ACOMPANHAMENTO DOS ÍNDICES ANTROPOMÉTRICOS EM ADOLESCENTES INTERNADOS EM CLÍNICA PARA ABSTINÊNCIA DO USO DE CRACK

Cristine Rampelotto, Etiele Sonaglio, Janaína Stein, Cristiane Borba de Oliveira, Luciana Spanholi, Káthia Abreu Domingues, Elisângela Colpo

Resumo


O uso abusivo de drogas pelos jovens tem aumentado nos últimos anos. Os jovens usuários de crack ficam debilitados fisicamente pela dependência química. Dessa forma, o objetivo do presente estudo foi realizar uma avaliação antropométrica com adolescentes em tratamento em clínica para abstinência do uso de crack. Para tanto, realizou-se o estudo em Hospital Público de Santa Maria, RS com adolescentes do gênero masculino. Para a realização da avaliação antropométrica a massa corporal, altura, circunferência do braço (CB) e prega cutânea triciptal (PCT) foram acompanhadas periodicamente, sendo a massa corporal e altura semanalmente e a CB e PCT no início e no final do tratamento.
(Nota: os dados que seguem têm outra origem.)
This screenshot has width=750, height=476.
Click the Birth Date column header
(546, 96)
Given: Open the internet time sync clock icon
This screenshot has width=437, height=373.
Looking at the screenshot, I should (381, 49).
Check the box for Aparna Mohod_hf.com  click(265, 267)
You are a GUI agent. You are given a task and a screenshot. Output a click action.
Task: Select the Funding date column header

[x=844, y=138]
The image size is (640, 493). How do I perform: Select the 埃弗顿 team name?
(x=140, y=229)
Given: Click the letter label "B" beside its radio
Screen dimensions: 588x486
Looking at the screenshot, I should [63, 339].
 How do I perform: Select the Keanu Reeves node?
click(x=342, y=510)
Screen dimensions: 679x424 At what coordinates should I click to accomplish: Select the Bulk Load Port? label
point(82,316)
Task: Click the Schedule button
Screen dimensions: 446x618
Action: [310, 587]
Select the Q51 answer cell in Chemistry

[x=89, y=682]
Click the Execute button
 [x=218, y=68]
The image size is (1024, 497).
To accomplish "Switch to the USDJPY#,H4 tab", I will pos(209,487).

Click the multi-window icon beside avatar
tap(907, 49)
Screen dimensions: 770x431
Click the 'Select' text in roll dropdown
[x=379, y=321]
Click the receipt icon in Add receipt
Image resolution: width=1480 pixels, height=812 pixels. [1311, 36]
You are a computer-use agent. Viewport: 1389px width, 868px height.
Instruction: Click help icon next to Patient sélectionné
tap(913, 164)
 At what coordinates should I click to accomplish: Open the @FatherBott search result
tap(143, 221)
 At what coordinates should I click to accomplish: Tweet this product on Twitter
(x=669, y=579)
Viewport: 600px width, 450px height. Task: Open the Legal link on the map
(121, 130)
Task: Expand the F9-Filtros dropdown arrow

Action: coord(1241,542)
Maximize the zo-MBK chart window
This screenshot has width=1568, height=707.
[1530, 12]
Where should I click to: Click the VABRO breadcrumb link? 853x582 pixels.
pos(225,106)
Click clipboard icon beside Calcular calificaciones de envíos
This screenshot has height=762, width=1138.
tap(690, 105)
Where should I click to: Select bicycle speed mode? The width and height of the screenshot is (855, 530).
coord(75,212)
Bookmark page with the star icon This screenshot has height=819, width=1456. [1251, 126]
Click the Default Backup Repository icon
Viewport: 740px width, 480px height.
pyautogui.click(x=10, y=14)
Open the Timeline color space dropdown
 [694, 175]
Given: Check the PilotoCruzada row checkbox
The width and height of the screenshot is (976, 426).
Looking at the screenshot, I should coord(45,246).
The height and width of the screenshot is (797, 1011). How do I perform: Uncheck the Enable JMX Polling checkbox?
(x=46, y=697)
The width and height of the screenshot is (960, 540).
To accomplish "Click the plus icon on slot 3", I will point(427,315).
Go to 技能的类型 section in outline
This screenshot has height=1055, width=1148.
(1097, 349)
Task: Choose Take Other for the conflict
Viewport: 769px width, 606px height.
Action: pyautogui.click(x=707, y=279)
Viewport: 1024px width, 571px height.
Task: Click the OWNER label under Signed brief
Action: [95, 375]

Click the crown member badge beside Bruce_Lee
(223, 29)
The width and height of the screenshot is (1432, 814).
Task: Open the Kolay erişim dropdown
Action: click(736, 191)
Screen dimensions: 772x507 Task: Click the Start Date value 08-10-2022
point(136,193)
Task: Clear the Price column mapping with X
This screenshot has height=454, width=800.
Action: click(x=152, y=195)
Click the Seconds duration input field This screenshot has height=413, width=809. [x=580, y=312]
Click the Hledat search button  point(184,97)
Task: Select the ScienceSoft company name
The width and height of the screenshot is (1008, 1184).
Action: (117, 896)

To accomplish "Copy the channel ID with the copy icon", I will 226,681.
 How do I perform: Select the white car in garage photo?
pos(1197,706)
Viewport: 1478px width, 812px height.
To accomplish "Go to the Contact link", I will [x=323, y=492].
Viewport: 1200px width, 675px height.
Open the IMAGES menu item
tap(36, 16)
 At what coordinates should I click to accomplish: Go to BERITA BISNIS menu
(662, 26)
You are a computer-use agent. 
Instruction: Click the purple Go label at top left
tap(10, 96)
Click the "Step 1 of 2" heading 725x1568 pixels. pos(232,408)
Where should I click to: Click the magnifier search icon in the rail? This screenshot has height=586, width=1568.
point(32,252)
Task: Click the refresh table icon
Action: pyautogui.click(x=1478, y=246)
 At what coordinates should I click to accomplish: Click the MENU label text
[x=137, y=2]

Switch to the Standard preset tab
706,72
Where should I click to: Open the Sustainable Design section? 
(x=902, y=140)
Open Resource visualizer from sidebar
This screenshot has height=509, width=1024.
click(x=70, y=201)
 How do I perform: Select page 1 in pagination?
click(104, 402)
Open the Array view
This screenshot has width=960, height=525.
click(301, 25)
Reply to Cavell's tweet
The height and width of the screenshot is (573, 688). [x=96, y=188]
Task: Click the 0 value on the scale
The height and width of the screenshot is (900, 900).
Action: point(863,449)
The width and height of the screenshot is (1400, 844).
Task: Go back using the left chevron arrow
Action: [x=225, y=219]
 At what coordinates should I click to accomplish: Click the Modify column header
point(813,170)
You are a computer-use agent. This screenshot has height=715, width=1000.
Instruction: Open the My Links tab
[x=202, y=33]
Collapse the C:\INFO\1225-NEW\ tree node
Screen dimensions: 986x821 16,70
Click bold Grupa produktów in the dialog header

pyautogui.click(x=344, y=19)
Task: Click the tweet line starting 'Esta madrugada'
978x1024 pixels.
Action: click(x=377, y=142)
Para estudo estatístico utilizou-se análise não paramétrica e correlação de Spearman rank. Os dados foram considerados estatisticamente significativos para p< 0,05. Foram avaliados 9 pacientes do gênero masculino com idade média de 15,3±1,93 anos. Constatou-se ganho significativo de peso no decorrer das semanas, sendo a primeira semana 55,6±4,9kg e a última com peso de 70,2±7,3kg (p=0,028). Em relação à  área de gordura do braço (AGB) inicial obteve-se média de 10,35±1,8cm e na última semana 19,3±2,02cm, apresentando aumento significativo (p= 0,011). Na área muscular do braço corrigida (AMBc) inicial obteve-se média de 38.07±11cm, na última semana média de 48,2±14,1 (p= 0,008). O estudo demonstrou aumento dos índices antropométricos dos adolescentes, contribuindo para melhora do estado nutricional. O acompanhamento dos adolescentes por meio da avaliação antropométrica realizada pelo nutricionista, além do trabalho interdisciplinar com profissionais psicólogos, assistentes sociais, entre outros, promove uma maior qualidade de vida, contribuindo para uma melhor resposta ao tratamento e um adequado desenvolvimento biopsicossocial.